About thirty men and women had gotten out. None of them got too far,
collapsing one by one under the gusts of rain, under the sky that seemed to
have guns with countless loaders. A secretary was able to open her
umbrella, just to be left only with a skeleton of spikes in her hand, and
her face covered with spots like measles. The rainwas melting
cotton and plastic, vinyl and skin. One man was looking doubtfully at his
palms, where the flesh torn into strips revealed its phalanges. Some of the
people were falling, getting up just to take a few more steps, and then they
were collapsing never to get up again. Others were taking off their steaming
clothes, peeling them off along with their skin. Many were crawling on their
elbows and knees, or they were writhing on the pavement. Some of them had
found cover under the eaves, but the rain still found them, falling
sideways, with the precision of a sniper. They all wanted to gain one more
minute of life, of agony. Plenty of them had tried to go back to the
building, but the doors remained closed, under the careless watchful eyes
of the doormen. One woman was hitting with her fists against the
unbreakable glass, until she melted, dripping down the window like a
crushed jellyfish. One lawyer took out a gun from his jacket’s pocket – how
come the security guys didn’t seize it from him? He put the barrel under
his chin and fired one shot. I didn’t hear it. Beyond the glass splattered
with pieces of brain, death was unleashing silently, in an orgy of red and
grey – more red than grey.
The people inside didn’t seem to panic. They were standing shoulder to
shoulder, in a compact mass that kept increasing with newcomers, brought by
the escalators. The first rows had frozen in front of the doors – couldn’t
they see what was happening outside? Something was vibrating in the
amorphous crowd, like a barely restrained impatience.
They were waiting to get out.
On the street, no one was moving anymore. On the ground floor of
Global Vortex,
I could hear the buzzing of the surveillance cameras.

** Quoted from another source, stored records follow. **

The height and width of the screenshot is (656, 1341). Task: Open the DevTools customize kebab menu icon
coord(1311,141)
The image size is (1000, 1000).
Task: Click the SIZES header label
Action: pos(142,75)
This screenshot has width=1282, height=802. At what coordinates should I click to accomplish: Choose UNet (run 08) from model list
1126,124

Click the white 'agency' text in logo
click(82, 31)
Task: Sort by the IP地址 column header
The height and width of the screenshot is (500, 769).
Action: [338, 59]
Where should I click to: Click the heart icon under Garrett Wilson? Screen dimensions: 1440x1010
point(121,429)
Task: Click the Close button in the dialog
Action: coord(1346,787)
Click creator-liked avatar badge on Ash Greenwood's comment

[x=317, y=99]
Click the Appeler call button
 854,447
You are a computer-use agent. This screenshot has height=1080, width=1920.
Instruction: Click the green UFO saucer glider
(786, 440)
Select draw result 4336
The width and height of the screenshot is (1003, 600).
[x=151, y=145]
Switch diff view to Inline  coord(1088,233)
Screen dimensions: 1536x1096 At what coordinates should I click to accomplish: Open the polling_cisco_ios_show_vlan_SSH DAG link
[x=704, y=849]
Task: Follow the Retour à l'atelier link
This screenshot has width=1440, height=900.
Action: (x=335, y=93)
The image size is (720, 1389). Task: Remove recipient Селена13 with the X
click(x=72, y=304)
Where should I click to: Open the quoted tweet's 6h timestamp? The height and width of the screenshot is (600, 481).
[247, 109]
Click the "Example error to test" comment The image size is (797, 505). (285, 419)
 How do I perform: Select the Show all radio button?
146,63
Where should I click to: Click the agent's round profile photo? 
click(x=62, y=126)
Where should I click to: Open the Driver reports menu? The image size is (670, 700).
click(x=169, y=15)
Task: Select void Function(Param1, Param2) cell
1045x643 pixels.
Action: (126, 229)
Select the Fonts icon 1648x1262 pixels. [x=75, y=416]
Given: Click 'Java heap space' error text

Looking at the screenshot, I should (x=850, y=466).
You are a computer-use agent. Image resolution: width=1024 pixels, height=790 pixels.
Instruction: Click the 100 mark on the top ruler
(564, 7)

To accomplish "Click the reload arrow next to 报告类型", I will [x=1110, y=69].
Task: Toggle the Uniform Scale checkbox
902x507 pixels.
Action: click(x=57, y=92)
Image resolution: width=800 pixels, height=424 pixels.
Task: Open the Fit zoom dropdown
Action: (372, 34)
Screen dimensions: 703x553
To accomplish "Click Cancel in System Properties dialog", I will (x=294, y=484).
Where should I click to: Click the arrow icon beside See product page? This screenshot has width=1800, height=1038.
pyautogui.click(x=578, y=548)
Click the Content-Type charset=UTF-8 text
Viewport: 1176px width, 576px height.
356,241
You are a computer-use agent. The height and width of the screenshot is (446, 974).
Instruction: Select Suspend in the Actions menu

When the doors opened
again, employees and customers got out all at once looking forward to a
cyanide shower, and the column was ten steps farther.
And I went along with it.
The doors closed again, airtight, letting the show unfold silently. I
ignored it. I had seen the premiere; I was not into seeing the movie again.
The third time, I was going to be one of the protagonists – and that
was
a problem!
I wasn’t sharing the self-destructive enthusiasm of the herd; neither did I
feel the need to be purified, permanently.
But, did I have a choice?
I wasn’t just some background performer, I was the main character. Skylar
had worked so hard to stage the show only for me – how could I not
appreciate it? I could. The Karghan knew I was ingrate, ungrateful, that’s
why he had removed my free will with a virtual scalpel. My thoughts were
still mine, but my body was obeying the will of the programmers.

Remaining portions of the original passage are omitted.